======== DATASET ========

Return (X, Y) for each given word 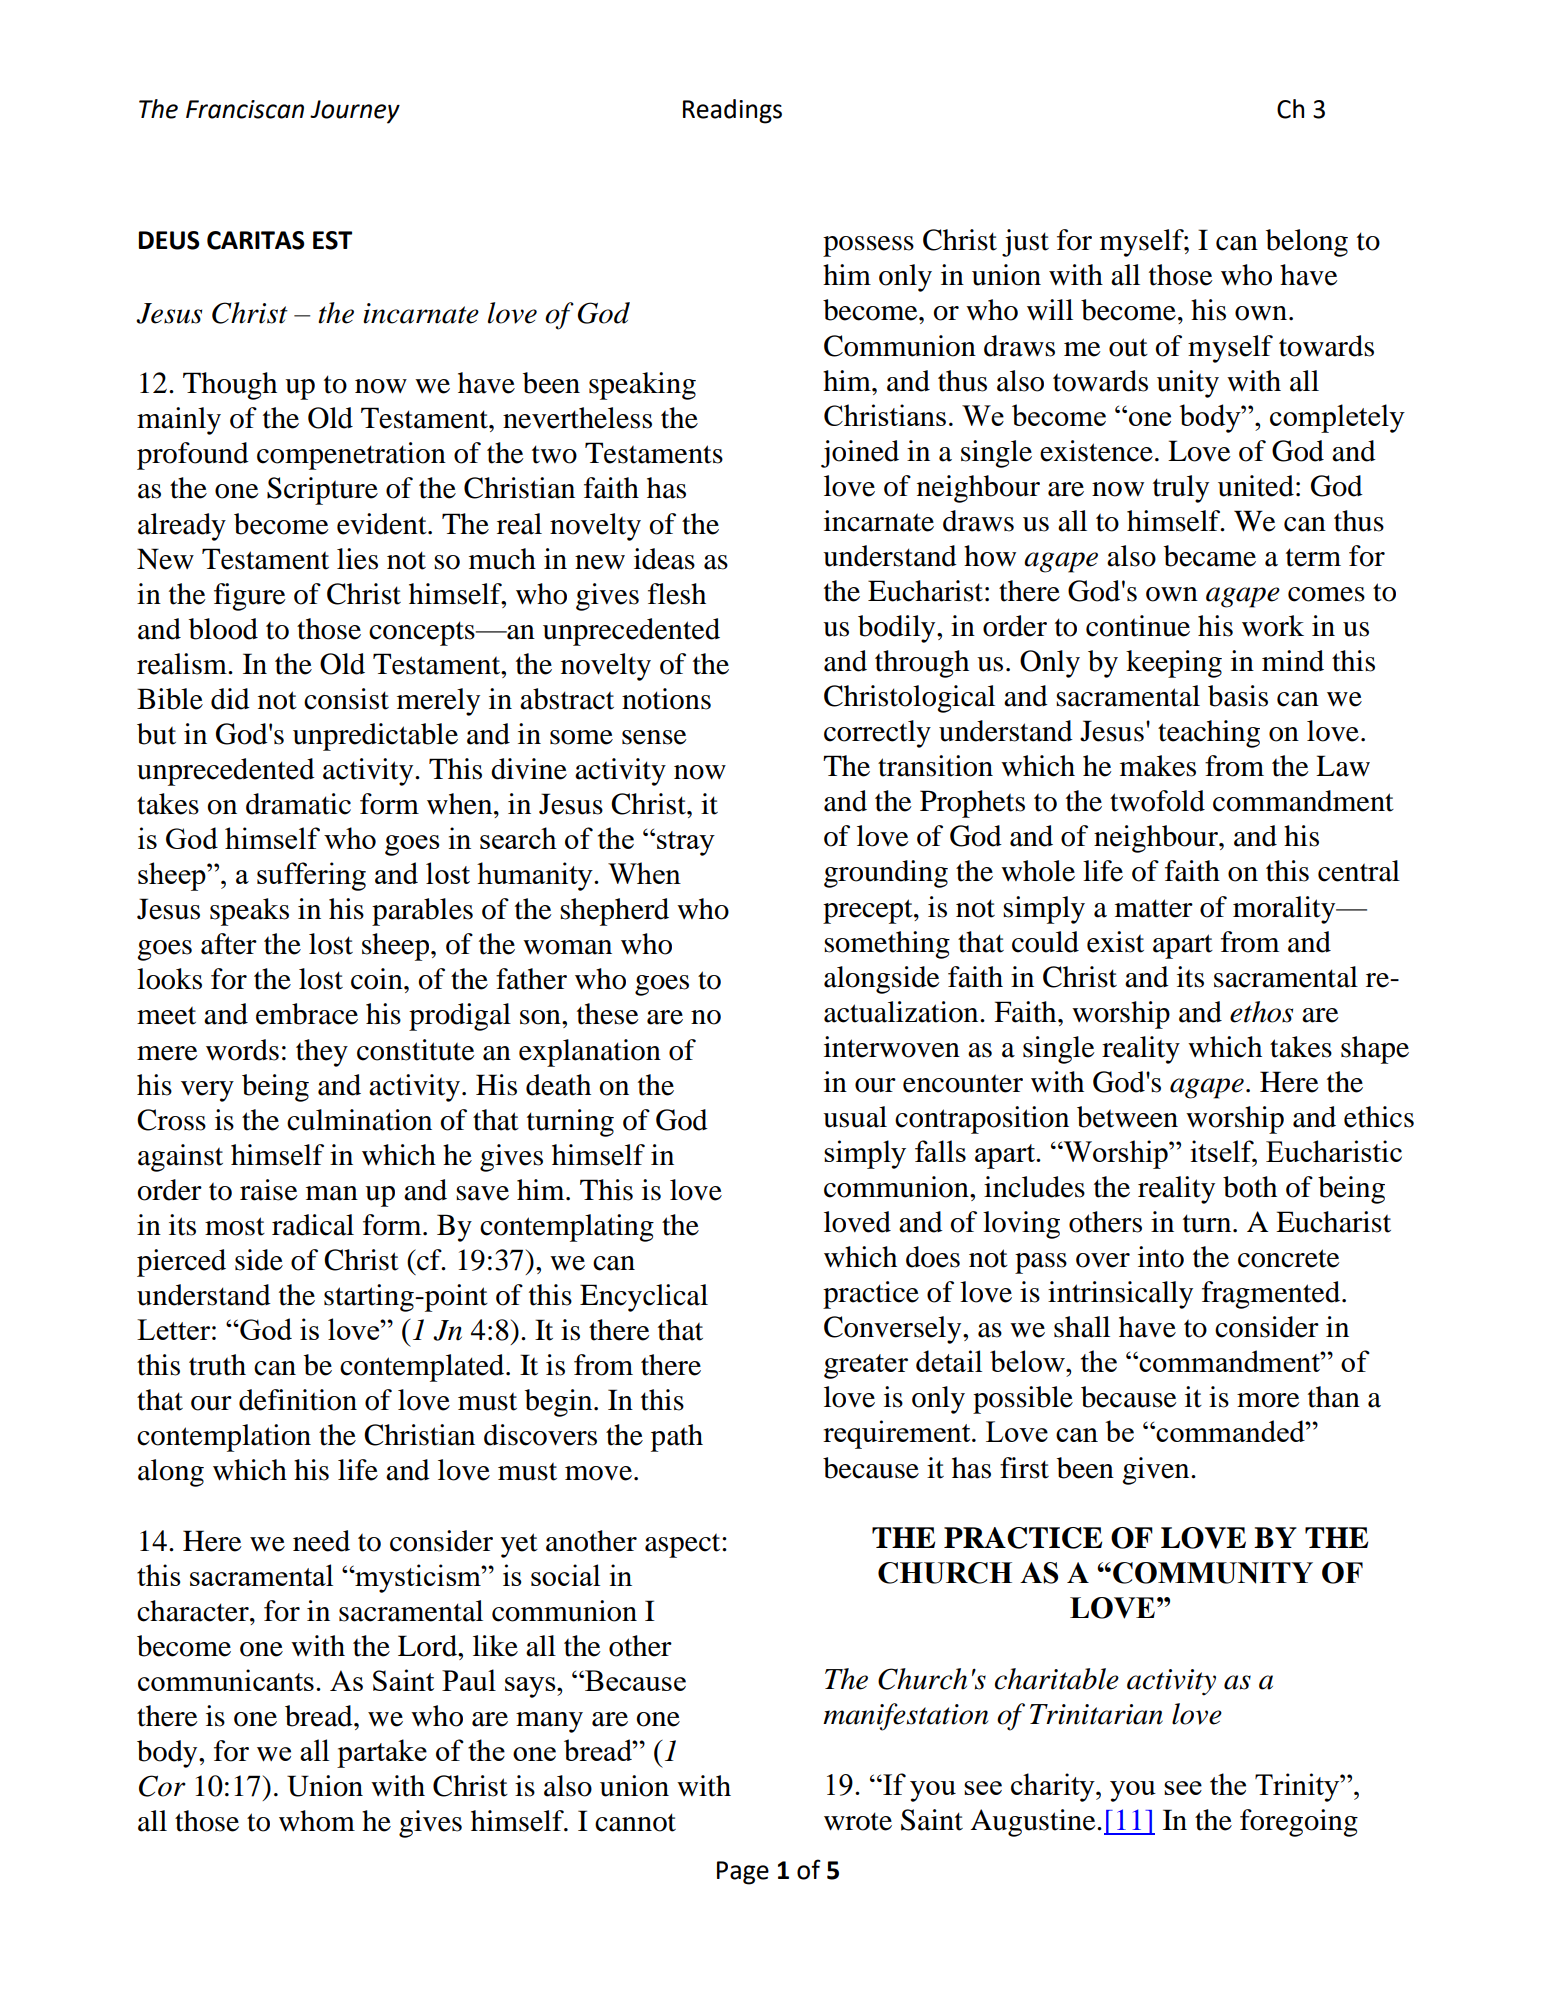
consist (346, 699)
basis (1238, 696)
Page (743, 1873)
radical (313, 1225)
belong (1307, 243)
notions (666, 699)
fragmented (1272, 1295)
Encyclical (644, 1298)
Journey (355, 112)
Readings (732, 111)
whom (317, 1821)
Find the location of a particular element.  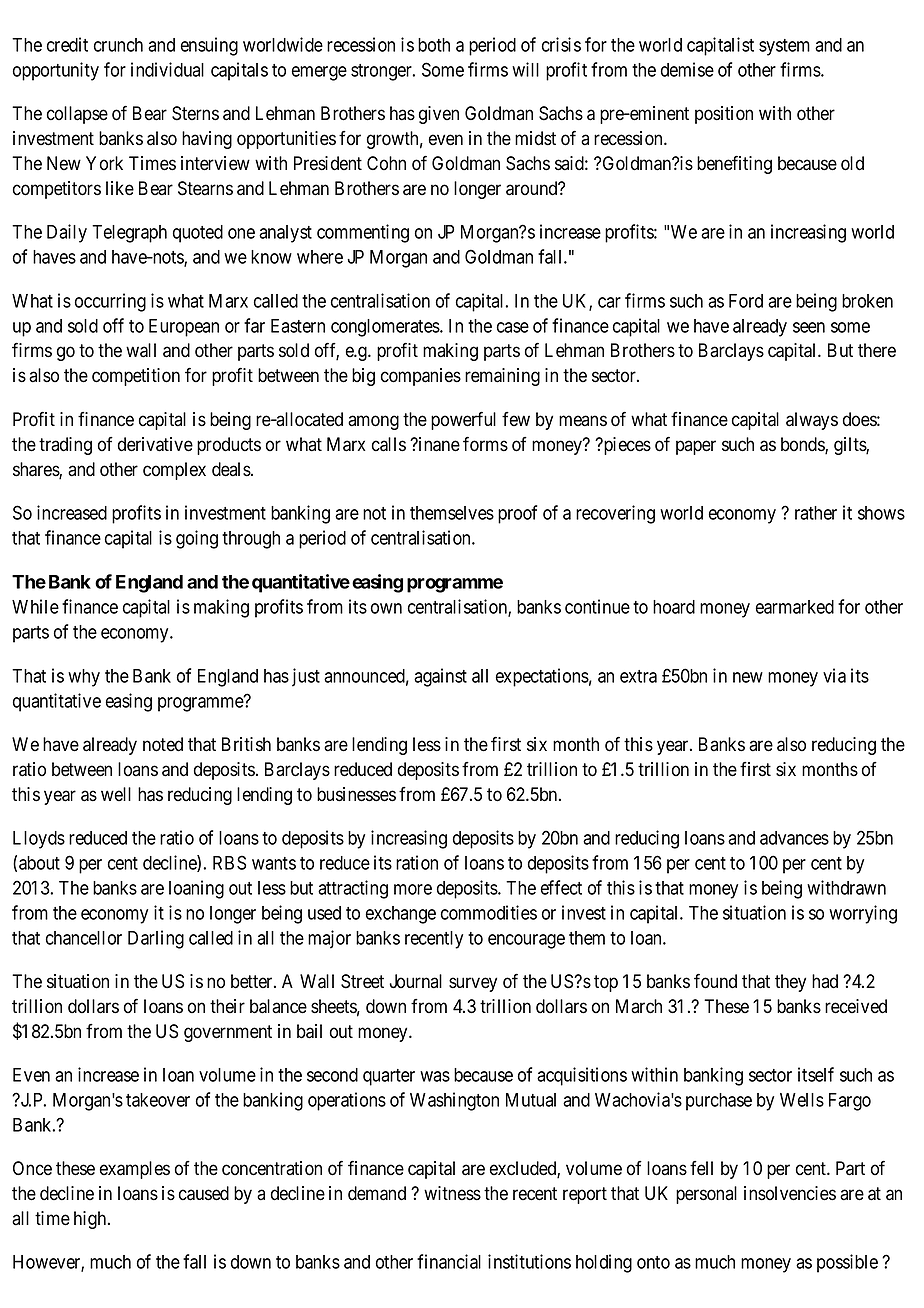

========

GOAL:
Copy out all of the material above word for word, leaving the pictures out.

SOLUTION:
Return (X, Y) for each given word 
consist (346, 699)
basis (1238, 696)
Page (743, 1873)
radical (313, 1225)
belong (1307, 243)
notions (666, 699)
fragmented (1272, 1295)
Encyclical (644, 1298)
Journey (355, 112)
Readings (732, 111)
whom (317, 1821)
Find the location of a particular element.  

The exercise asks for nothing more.